(Beginning of Dataset excerpts)

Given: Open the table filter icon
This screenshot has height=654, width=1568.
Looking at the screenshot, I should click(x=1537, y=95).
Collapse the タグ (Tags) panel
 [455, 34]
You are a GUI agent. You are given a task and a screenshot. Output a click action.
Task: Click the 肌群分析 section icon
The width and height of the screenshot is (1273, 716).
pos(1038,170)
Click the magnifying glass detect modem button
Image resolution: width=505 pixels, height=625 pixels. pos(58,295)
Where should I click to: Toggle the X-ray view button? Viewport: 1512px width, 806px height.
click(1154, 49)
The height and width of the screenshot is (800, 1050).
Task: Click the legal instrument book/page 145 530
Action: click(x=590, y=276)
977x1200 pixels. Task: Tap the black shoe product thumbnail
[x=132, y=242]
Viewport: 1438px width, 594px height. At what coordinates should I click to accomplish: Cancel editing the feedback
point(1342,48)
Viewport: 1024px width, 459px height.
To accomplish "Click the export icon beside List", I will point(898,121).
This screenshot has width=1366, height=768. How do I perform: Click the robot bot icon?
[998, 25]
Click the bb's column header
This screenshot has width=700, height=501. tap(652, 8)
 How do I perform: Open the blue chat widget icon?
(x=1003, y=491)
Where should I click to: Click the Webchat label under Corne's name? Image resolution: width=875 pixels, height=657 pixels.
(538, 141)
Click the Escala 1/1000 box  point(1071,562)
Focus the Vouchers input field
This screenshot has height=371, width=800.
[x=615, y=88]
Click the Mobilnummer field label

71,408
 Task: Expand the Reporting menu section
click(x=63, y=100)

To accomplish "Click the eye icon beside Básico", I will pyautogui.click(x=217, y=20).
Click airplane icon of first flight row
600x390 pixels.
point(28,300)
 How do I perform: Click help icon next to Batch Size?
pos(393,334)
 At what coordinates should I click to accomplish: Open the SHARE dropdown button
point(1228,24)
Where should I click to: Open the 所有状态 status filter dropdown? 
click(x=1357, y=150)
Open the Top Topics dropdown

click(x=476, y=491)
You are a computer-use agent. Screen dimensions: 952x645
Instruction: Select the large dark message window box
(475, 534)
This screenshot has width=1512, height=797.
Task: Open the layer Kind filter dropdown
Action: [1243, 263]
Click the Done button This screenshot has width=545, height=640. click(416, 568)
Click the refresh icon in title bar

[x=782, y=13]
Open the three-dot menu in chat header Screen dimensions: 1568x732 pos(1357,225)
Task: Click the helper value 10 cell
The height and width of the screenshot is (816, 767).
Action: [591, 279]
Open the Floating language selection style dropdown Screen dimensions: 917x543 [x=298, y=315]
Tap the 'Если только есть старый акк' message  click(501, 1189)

(End of Dataset excerpts)

* [Problem to work on]:
Now that the records have been shown, restate each one word for word.

* [Task output]:
Given: Open the table filter icon
This screenshot has height=654, width=1568.
Looking at the screenshot, I should click(x=1537, y=95).
Collapse the タグ (Tags) panel
 [455, 34]
You are a GUI agent. You are given a task and a screenshot. Output a click action.
Task: Click the 肌群分析 section icon
The width and height of the screenshot is (1273, 716).
pos(1038,170)
Click the magnifying glass detect modem button
Image resolution: width=505 pixels, height=625 pixels. pos(58,295)
Where should I click to: Toggle the X-ray view button? Viewport: 1512px width, 806px height.
click(1154, 49)
The height and width of the screenshot is (800, 1050).
Task: Click the legal instrument book/page 145 530
Action: click(x=590, y=276)
977x1200 pixels. Task: Tap the black shoe product thumbnail
[x=132, y=242]
Viewport: 1438px width, 594px height. At what coordinates should I click to accomplish: Cancel editing the feedback
point(1342,48)
Viewport: 1024px width, 459px height.
To accomplish "Click the export icon beside List", I will point(898,121).
This screenshot has width=1366, height=768. How do I perform: Click the robot bot icon?
[998, 25]
Click the bb's column header
This screenshot has width=700, height=501. tap(652, 8)
 How do I perform: Open the blue chat widget icon?
(x=1003, y=491)
Where should I click to: Click the Webchat label under Corne's name? Image resolution: width=875 pixels, height=657 pixels.
(538, 141)
Click the Escala 1/1000 box  point(1071,562)
Focus the Vouchers input field
This screenshot has height=371, width=800.
[x=615, y=88]
Click the Mobilnummer field label

71,408
 Task: Expand the Reporting menu section
click(x=63, y=100)

To accomplish "Click the eye icon beside Básico", I will pyautogui.click(x=217, y=20).
Click airplane icon of first flight row
600x390 pixels.
point(28,300)
 How do I perform: Click help icon next to Batch Size?
pos(393,334)
 At what coordinates should I click to accomplish: Open the SHARE dropdown button
point(1228,24)
Where should I click to: Open the 所有状态 status filter dropdown? 
click(x=1357, y=150)
Open the Top Topics dropdown

click(x=476, y=491)
You are a computer-use agent. Screen dimensions: 952x645
Instruction: Select the large dark message window box
(475, 534)
This screenshot has width=1512, height=797.
Task: Open the layer Kind filter dropdown
Action: [1243, 263]
Click the Done button This screenshot has width=545, height=640. click(416, 568)
Click the refresh icon in title bar

[x=782, y=13]
Open the three-dot menu in chat header Screen dimensions: 1568x732 pos(1357,225)
Task: Click the helper value 10 cell
The height and width of the screenshot is (816, 767).
Action: [591, 279]
Open the Floating language selection style dropdown Screen dimensions: 917x543 [x=298, y=315]
Tap the 'Если только есть старый акк' message  click(501, 1189)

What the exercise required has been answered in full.